> **Exercise requirements**
Could you give these lines again with every "icon" changed to "button" and all else left the same?

• • • • • • •

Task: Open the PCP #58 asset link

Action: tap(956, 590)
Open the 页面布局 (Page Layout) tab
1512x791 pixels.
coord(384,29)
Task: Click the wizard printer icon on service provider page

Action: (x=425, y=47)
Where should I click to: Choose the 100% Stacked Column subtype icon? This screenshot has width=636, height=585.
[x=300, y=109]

• • • • • • •

> **Reply to the task**
Task: Open the PCP #58 asset link

Action: tap(956, 590)
Open the 页面布局 (Page Layout) tab
1512x791 pixels.
coord(384,29)
Task: Click the wizard printer button on service provider page

Action: (x=425, y=47)
Where should I click to: Choose the 100% Stacked Column subtype button? This screenshot has width=636, height=585.
[x=300, y=109]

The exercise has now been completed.